*** DATA TO USE

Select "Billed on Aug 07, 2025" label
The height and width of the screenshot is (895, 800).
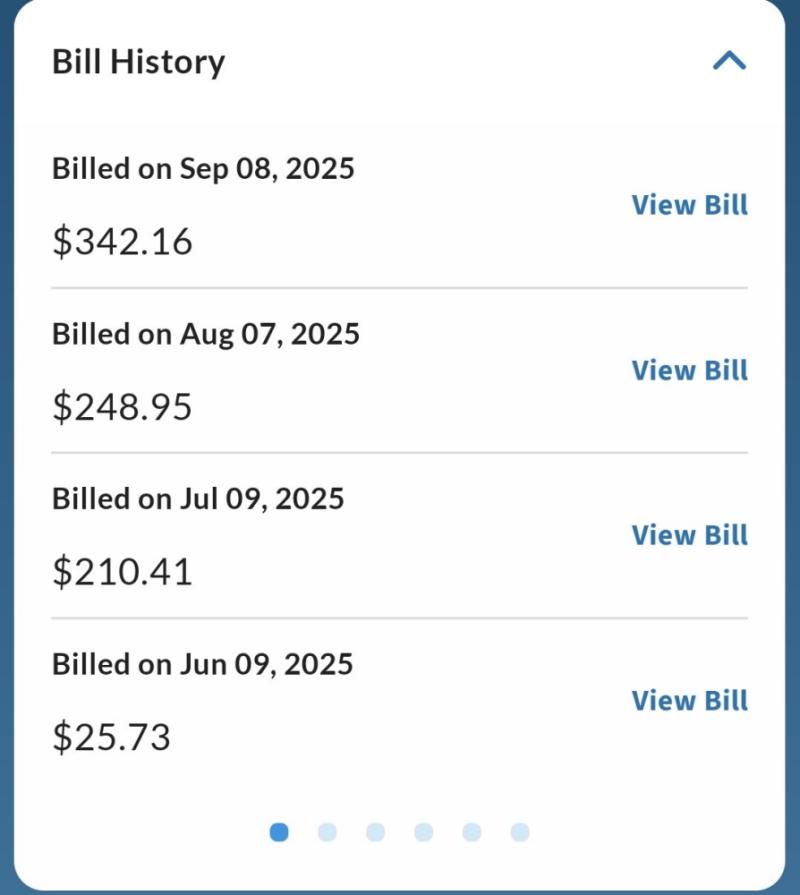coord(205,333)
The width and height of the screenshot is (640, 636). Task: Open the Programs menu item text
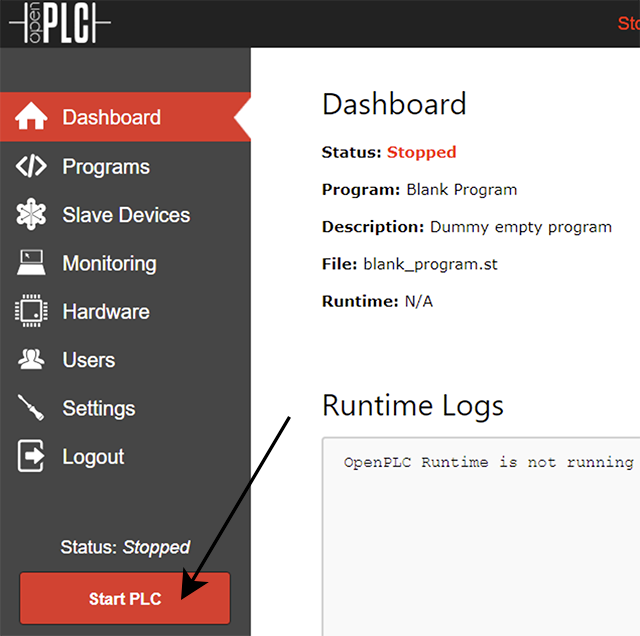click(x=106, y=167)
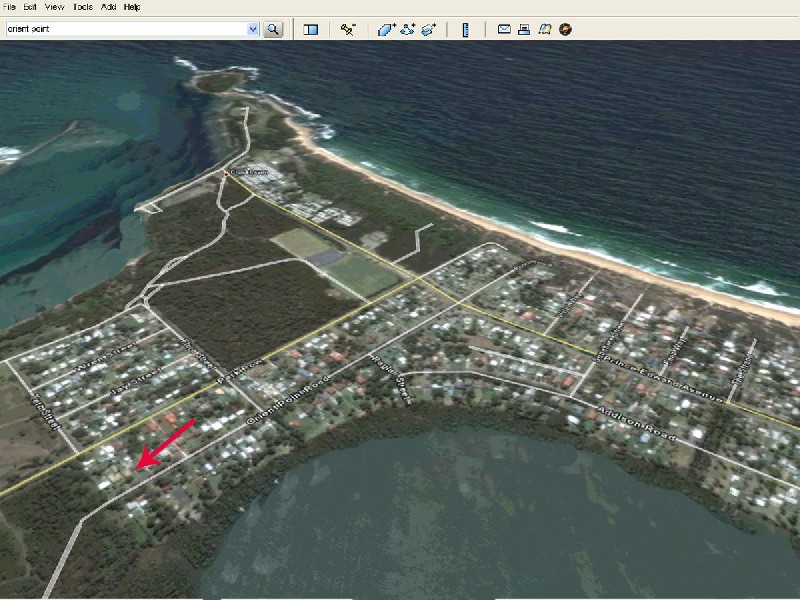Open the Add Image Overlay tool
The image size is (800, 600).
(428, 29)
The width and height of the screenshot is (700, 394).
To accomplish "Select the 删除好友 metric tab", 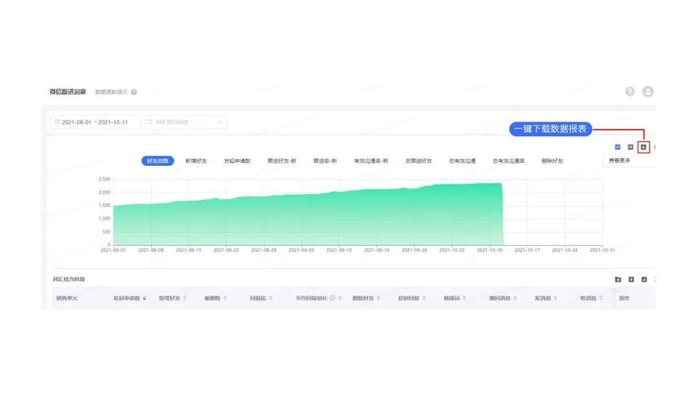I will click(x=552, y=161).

******
*** DATA TO USE

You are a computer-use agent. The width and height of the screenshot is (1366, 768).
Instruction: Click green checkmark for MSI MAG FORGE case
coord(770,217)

******

_WORK INSTRUCTIONS_
Word for word, restate the lines above from the one with "The width and height of the screenshot is (640, 636)." through the one with "The width and height of the screenshot is (700, 394).", keeping both ends and dropping the pictures.

_COMPLETED TASK_
The width and height of the screenshot is (640, 636). Task: Open the Programs menu item text
click(x=106, y=167)
Open the Add Image Overlay tool
The image size is (800, 600).
(428, 29)
The width and height of the screenshot is (700, 394).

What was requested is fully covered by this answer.